A gift with a general charitable intent, of course, imposes a trust of a sort in the sense that the grantee may not use the assets for private, personal *243purposes; the assets must be used for charitable purposes consistent with those of the designated charity. See, as illustrative cases, McNeilly v. First Presbyterian Church, 243 Mass. 331, 338-339 (1923); Greek Orthodox Community v. Malicourtis, 267 Mass. 472,480-481 (1929); Smith v. Livermore, 298 Mass. 223, 236 (1937); Wellesley College v. Attorney Gen., 313 Mass. 722, 723-724 (1943); Attorney Gen. v. Olson, 346 Mass. 190, 196 (1963). For an example of a restricted purpose, see Newhall v.

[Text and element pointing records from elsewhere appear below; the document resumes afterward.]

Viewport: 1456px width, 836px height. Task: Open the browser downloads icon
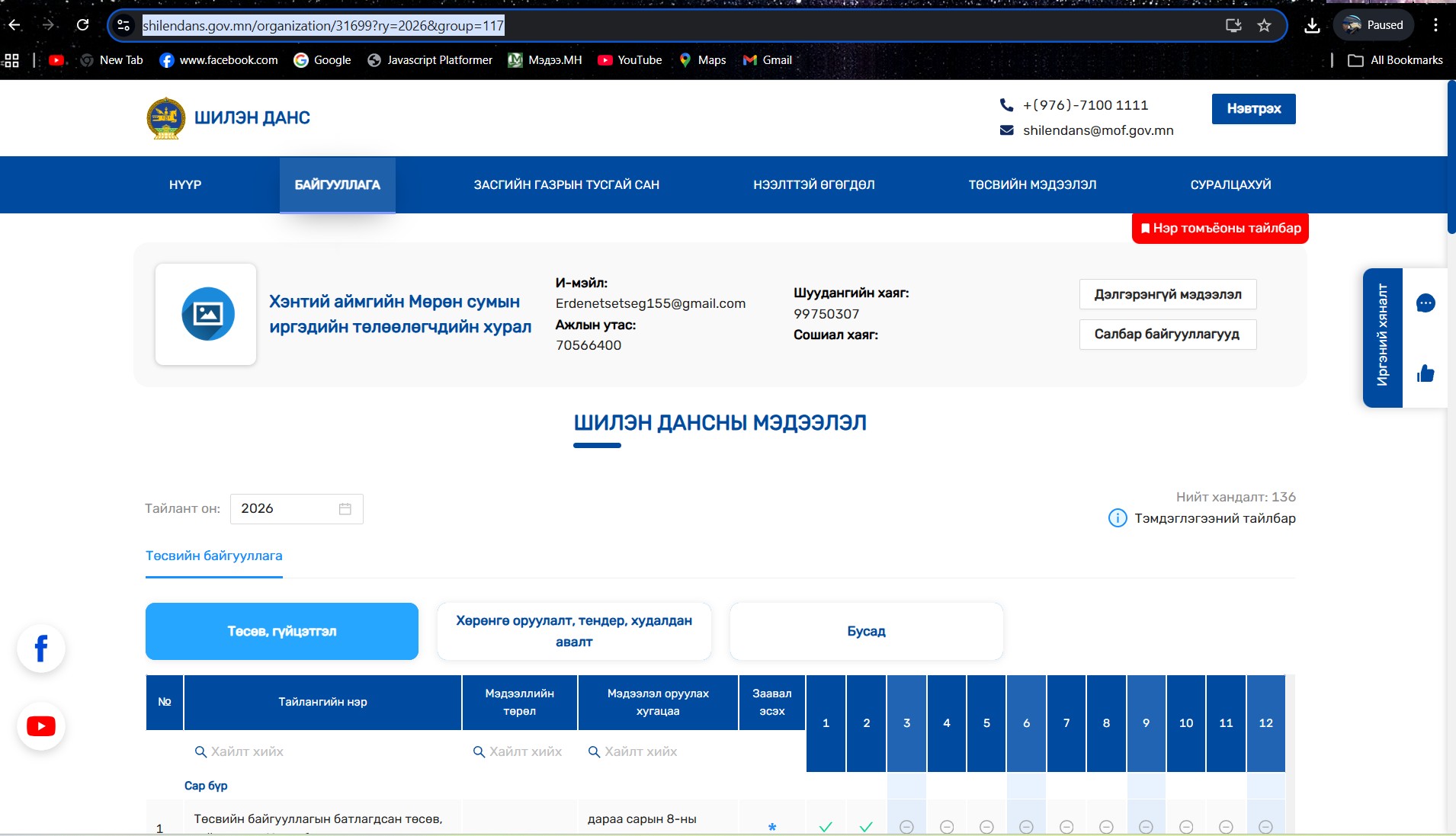tap(1312, 25)
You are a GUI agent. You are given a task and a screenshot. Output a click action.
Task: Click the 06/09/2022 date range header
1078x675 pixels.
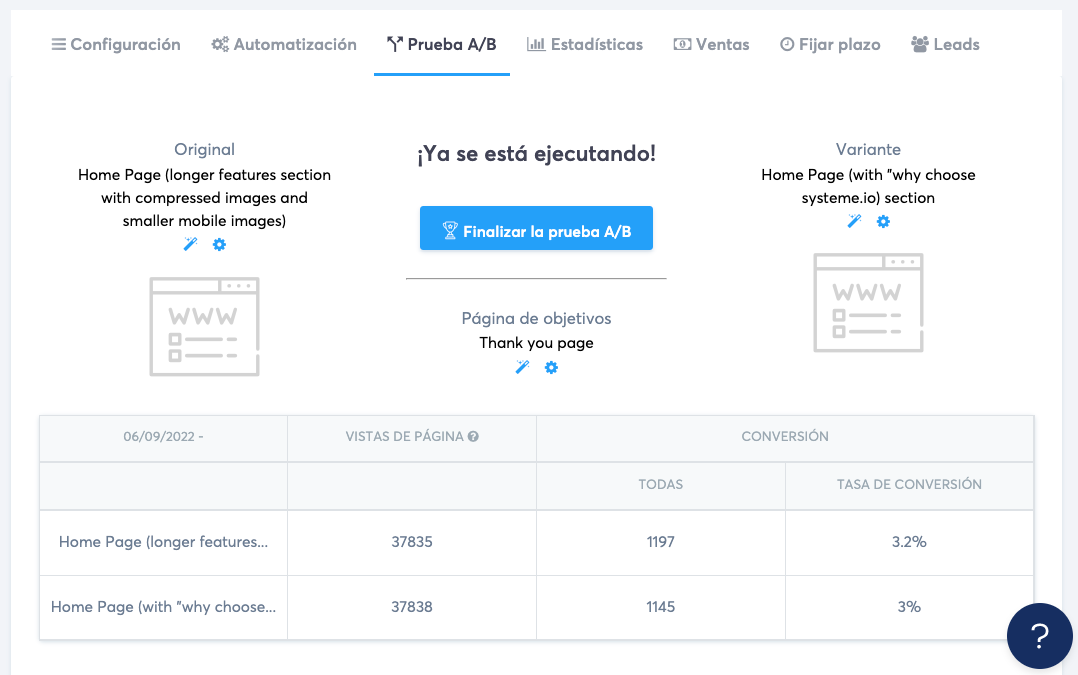pos(163,437)
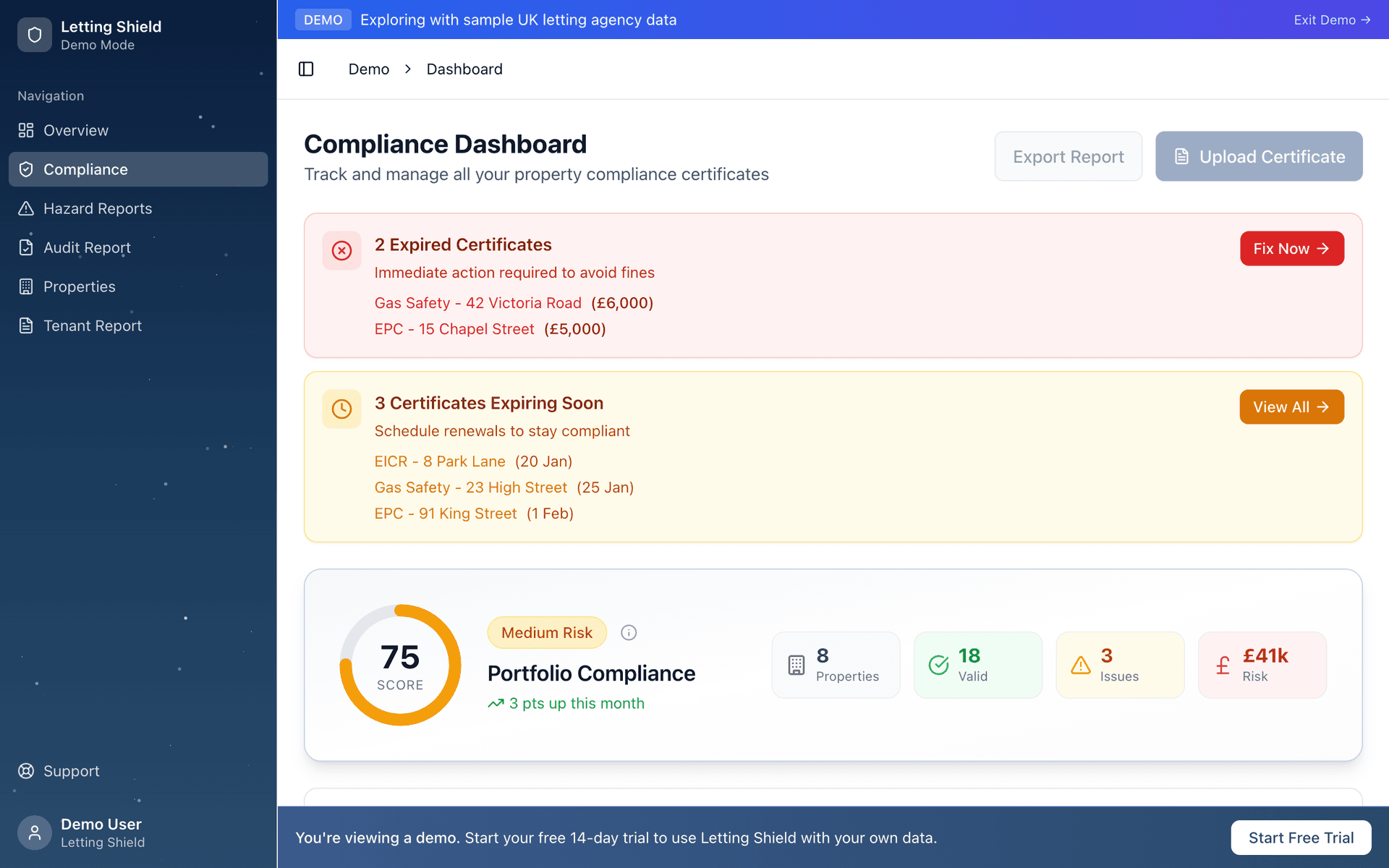
Task: Click the clock icon on expiring certificates alert
Action: pyautogui.click(x=341, y=409)
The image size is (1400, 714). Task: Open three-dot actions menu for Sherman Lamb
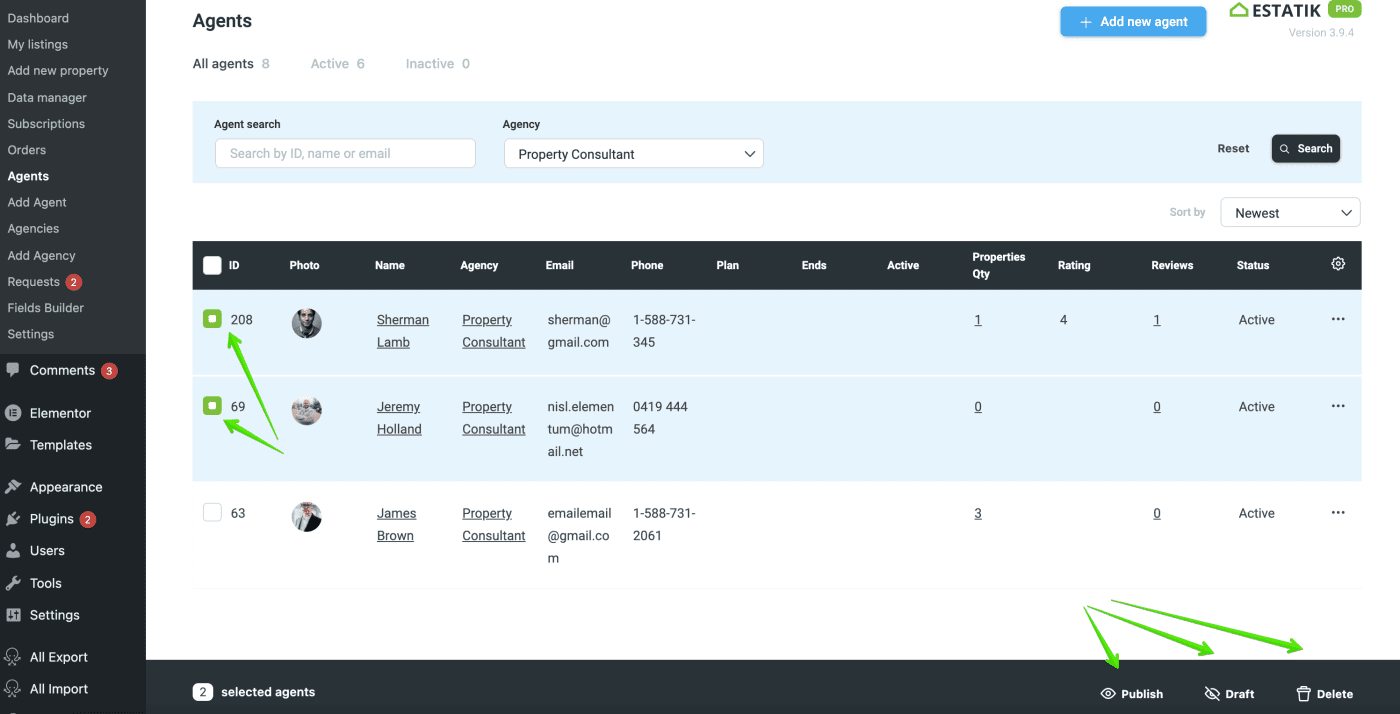[x=1338, y=319]
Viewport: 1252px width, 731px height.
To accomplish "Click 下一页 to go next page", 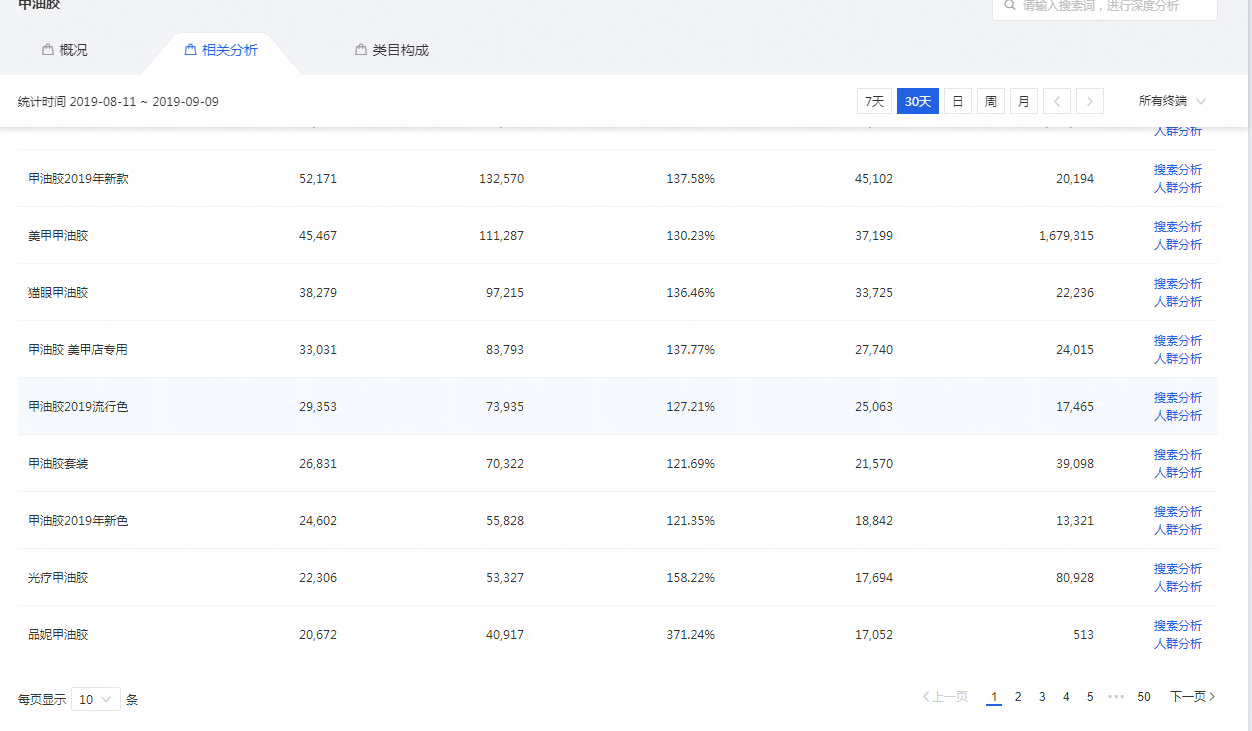I will (x=1192, y=697).
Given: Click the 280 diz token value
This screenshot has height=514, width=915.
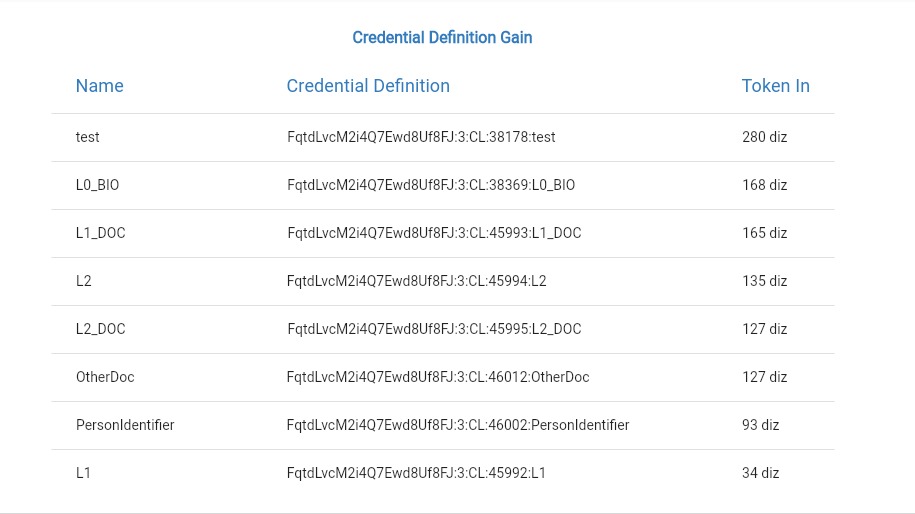Looking at the screenshot, I should (x=764, y=137).
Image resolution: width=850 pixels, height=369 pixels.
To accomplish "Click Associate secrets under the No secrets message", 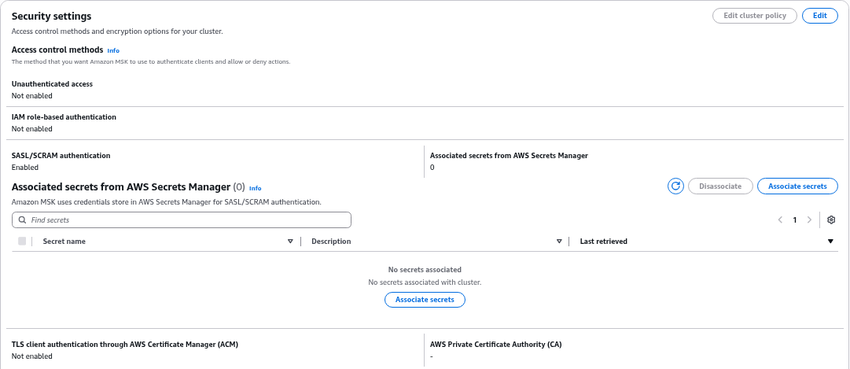I will pyautogui.click(x=425, y=300).
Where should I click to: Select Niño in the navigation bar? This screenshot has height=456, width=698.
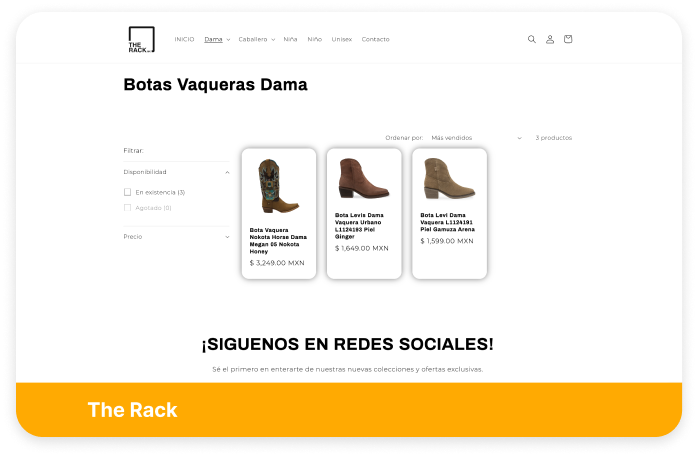tap(314, 39)
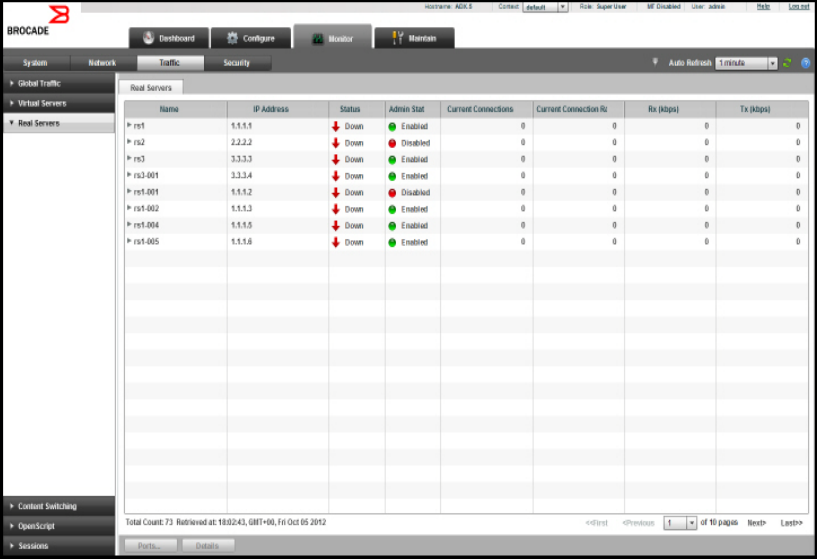Open help via blue question mark icon

point(804,63)
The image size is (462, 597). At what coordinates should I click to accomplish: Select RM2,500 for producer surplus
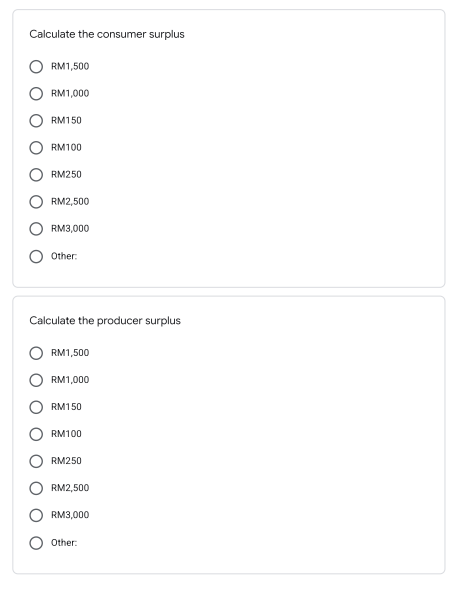pos(36,488)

Second Church & Soc. of Boston, 349 Mass. 493, 499 (1965). See, for a delightful discussion of the subject, 4 Scott, Trusts § 348 (3d ed. 1967). There is no restriction upon a gift with a general charitable intent as to the manner in which the charity may be served. The asset held, for example, may be sold and the proceeds applied to purposes of the charity, as here for church repairs. What the trial judge meant, therefore, when he ruled there was no charitable trust, was that there was not an imposition of a trust with a specific charitable purpose.